Ordu PKK'yı AKP'ye Karşı 'Kullanacak'
Le Monde:Sınır ötesi harekât işe yaramayacak olsa da, Türk ordusu AKP karşısında güç kazanmak için PKK'yı kullanacak gibi görünüyor.
Daniel Vernet (
Ilımlı İslamcı AKP hükümeti herkesin demokratik ve şeffaf bulduğu seçimlerle bir daha iktidara geldikten hemen birkaç ay sonra zorlu bir sınavla karşı karşıya. Kürt tuzağı Başbakan Erdoğan'ın üstüne kapanma tehlikesi taşıyor. Meclis, Türkiye'den ayrılmak isteyen PKK'ya bağlı asileri yerlerinden etmek için orduya olası bir Kuzey Irak müdahalesi emri vermesi noktasında hükümete ezici çoğunlukla yeşil ışık yaktı. PKK, 1. Körfez Savaşı'ndan sonra ABD koruması altında geniş özerkliğe kavuşan ve Saddam'ın düşmesiyle özerkliğini genişleten Irak Kürdistanı'nı sığınak gibi kullanıyor. Türkiye-Irak sınırında 40 kadar can kaybına yol açan son çatışmalar meclisin kararına tehlikeli bir güncellik kazandırıyor.Iraklılar ve Iraklı Kürtler gibi Türklerin de müttefiki olan Amerikalılarla, Türkiye'nin AB'ye olası katılımını müzakere eden Avrupalılar ihtiyat çağrısında bulundu. Erdoğan ölçülü davranma tavsiyelerine karşı kesinlikle duyarlı. Komşu ülkeyle çatışmaya girmek çıkarına değil ama sivil iktidarı zayıflatacak her fırsatı kollayan ordunun komuta kademesinin hedefi haline gelmemek için zayıflık işareti göstermemeli.
Kürt tuzağı her şeyden önce askeri bir mesele. Yol açacağı diplomatik zararlar bir yana, Türk güçlerinin Kürdistan'a yönelik kapsamlı müdahalesi Türkler de dahil olmak üzere pek çok kurban verilmesine yol açacak ve Ankara'nın Kürdistan'da saklandığından şüphelendiği 3 bin 500 PKK savaşçısının kökünün kazınmasını garanti etmeyecek. Ancak söz konusu tuzağın iç politikaya dair bir bileşeni de var ki, Erdoğan bundan kaçamaz.

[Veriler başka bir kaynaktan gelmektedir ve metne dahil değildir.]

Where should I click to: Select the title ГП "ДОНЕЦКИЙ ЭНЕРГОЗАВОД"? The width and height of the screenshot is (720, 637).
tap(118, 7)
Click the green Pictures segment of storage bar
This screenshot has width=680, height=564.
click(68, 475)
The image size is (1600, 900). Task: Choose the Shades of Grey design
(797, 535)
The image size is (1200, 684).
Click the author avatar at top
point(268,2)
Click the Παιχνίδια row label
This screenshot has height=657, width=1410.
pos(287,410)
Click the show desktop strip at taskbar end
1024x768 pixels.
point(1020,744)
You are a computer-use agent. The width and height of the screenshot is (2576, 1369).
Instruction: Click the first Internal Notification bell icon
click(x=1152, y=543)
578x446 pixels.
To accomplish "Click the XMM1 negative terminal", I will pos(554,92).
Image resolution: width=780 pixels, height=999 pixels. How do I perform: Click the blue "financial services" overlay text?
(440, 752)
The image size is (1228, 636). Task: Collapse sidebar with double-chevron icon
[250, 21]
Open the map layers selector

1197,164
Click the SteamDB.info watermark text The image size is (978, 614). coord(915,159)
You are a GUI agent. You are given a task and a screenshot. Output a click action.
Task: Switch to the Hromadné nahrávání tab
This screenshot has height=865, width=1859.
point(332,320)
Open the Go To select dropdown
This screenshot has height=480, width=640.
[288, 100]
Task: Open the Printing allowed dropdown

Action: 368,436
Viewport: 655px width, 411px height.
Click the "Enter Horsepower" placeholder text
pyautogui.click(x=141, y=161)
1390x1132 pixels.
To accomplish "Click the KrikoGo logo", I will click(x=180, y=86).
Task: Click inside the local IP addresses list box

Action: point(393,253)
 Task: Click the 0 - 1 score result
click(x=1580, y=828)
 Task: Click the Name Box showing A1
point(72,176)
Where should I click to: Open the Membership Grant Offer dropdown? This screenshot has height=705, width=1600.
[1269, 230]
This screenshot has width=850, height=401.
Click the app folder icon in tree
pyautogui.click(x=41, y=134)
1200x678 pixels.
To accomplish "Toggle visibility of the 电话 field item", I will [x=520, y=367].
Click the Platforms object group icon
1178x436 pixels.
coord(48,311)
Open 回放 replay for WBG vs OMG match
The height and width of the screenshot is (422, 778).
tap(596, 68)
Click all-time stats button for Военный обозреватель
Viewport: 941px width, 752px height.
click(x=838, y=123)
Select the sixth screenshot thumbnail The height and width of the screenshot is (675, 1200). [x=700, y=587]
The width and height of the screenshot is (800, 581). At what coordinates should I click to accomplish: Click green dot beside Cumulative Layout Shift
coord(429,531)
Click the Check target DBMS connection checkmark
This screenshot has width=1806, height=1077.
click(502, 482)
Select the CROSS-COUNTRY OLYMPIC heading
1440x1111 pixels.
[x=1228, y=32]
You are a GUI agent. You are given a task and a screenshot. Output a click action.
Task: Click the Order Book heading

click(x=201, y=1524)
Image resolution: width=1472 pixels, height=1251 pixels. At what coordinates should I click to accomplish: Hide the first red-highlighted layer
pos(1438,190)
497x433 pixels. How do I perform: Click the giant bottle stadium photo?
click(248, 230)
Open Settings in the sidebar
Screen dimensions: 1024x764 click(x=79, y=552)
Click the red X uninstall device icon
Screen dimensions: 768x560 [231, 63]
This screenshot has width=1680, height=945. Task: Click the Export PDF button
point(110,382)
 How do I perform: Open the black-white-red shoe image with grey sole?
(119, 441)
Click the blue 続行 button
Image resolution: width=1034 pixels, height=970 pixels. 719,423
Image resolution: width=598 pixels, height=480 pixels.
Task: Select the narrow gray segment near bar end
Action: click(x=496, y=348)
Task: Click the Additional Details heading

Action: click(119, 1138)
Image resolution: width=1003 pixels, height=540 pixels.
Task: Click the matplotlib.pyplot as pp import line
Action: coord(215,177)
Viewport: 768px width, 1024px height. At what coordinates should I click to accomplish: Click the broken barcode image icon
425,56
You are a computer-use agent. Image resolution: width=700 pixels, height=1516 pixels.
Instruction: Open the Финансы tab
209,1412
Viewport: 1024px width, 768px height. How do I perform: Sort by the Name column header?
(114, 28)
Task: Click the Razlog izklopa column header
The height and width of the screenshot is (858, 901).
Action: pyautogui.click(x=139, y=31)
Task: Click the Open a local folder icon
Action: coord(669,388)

AKP lideri son yıllarda neredeyse hatasız bir seyir izledi. AB'yle müzakerelerin açılmasını başardı. Ekonominin büyük kısmını serbestleştirdi, Türkiye'nin kronik hastalığı enflasyonun üstesinden gelip yüksek büyüme oranı yakalamasını sağladı. Kopenhag kriterlerini tümüyle karşılamasa da insan hakları davasını ileri taşıyan reformlara girişti. Askerin siyasete müdahale gücünü azalttı ve sağ kolu Abdullah Gül'ü cumhurbaşkanlığına taşıdı. Ordunun buna muhalefet ederek 'e-darbe'ye girişmesiyse güç gösterisinden ziyade zayıflık itirafı.
AB'yle müzakerelere ağır darbe iner
Askerler kaybettikleri iktidarın bir kısmını tekrar kazanmak için son aylarda çokça gösteriler düzenleyen ama sandıkta kendilerini gösteremeyen sivil ve laik Kemalistlere artık güvenemez. Irak'taki bir macera onların modern Türkiye'de kısa bir süre öncesine kadar işgal ettikleri konumu tekrar elde etmeleri için fırsat olacaktır. Zira tüm çatışmalar ordunun önemini artırır. Ayrıca müdahalenin boyutlarına ve süresine komutanlar karar verecek ve bunu yaparken de demokratik tartışmaya aykırı bir biçimde Türkiye içinde bir tür kutsal mutabakat talep edecekler. Son olarak AB'yle yürütülen müzakerelere ağır bir darbe indirilecek ve Türkiye'nin katılımına karşı çıkanlar askerlerin ve Türkiye'ye istikrarsızlığın dönüşü için kolaylık elde edecek.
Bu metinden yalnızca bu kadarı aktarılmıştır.